Categorie: Attualità

Traghetti Sicilia-Calabria nella bufera, appalti “telecomandati” e truffa: 11 arresti

Bufera giudiziaria sulla società che gestisce i ferry-boat che fanno la spola tra Messina e Reggio Calabria e il sindaco di Villa San Giovanni. Le accuse sono di corruzione, turbativa d’asta, falso in atto pubblico, truffa aggravata e peculato.
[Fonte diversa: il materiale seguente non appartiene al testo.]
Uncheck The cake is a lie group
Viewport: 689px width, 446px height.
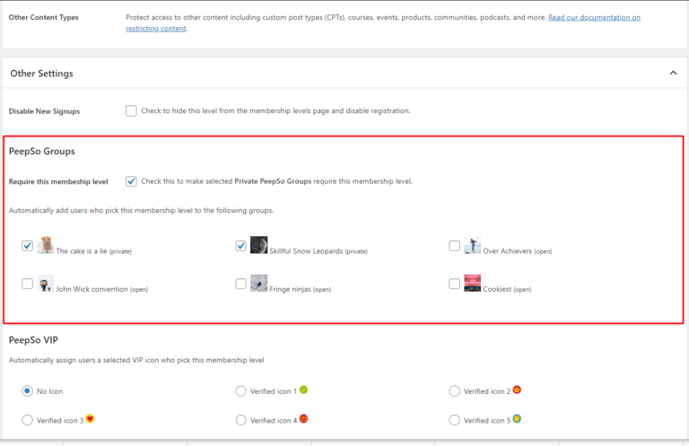pos(28,246)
Una bufera giudiziaria quella che ha travolto, nella serata di ieri, la Caronte&Tourist, grossa società di traghettamento che da decenni monopolizza quasi del tutto i collegamenti tra Sicilia e Calabria, e il comune di Villa San giovanni. Le accuse sono molteplici. Pare infatti che i manager della nota società di traghettamento e il sindaco calabrese, Giovanni Siclari, siano da anni dentro giri di affari poco trasparenti. Corruzione, appalti pubblici aggiustati e telecomandati, truffa aggravata e peculato, turbativa d’asta, falso in atto pubblico, concorso esterno in associazione mafiosa sono le accuse per gli indagati. Sembrerebbe che l’intento fosse quello di favorire sempre e solo la holding internazionale padrona del traghettamento tra Reggio Calabria e Messina.
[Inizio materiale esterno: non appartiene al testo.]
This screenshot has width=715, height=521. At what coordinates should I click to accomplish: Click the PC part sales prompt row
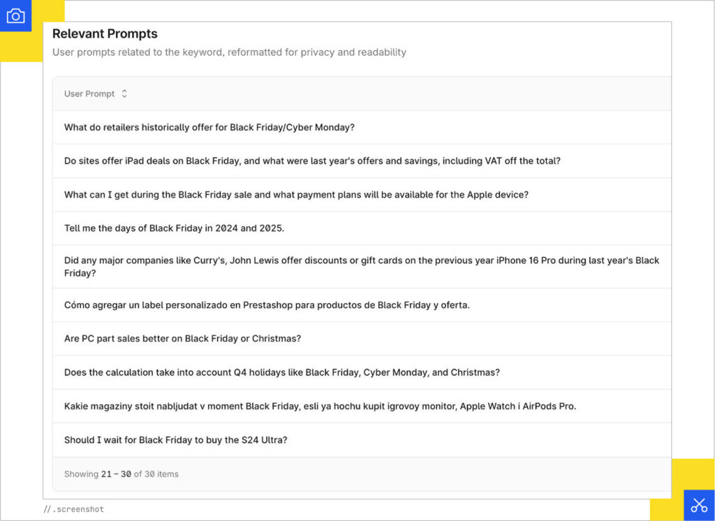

Dunque, nel giro di poche ore, agli arresti disposti dalla procura di Reggio Calabria, guidata da Giovanni Bombardieri, sono finiti il sindaco di Villa San Giovanni, Giovanni Siclari, di Forza Italia, fratello del senatore Marco Siclari; il presidente della Caronte, Nino Repaci; l’amministratore delegato Calogero Famiani; il geometra Giancarlo Trunfio dell’Ufficio Tecnico del Comune; un vigile urbano, Vincenzo Bertuca; l’Ingegnere Francesco Morabito, capo dell’Urbanistica. Ma almeno altre sei persone sono destinatarie di provvedimenti cautelari, che sono stati eseguiti fra ieri sera e questa notte dai carabinieri del comando provinciale di Reggio Calabria.

Al centro delle accuse, secondo le prime indiscrezioni, la gestione dei piazzali necessari al servizio traghettamento, che Caronte avrebbe sempre gestito a proprio piacimento. Più lavori pagati con soldi pubblici, ma piegati alle esigenze della holding dei traghetti. Secondo quanto filtra, i manager della Caronte finiti sotto inchiesta hanno promesso di prebende e utilità agli amministratori comunali, che in cambio hanno messo il Comune al servizio della Caronte&Tourist. Ad “agganciare” il sindaco Siclari, sarebbe stato il presidente della holding in persona, che avrebbe “convinto” il primo cittadino ad affidare alla holding un’area sulla quale la sua società aveva progettato la realizzazione di alcuni lavori.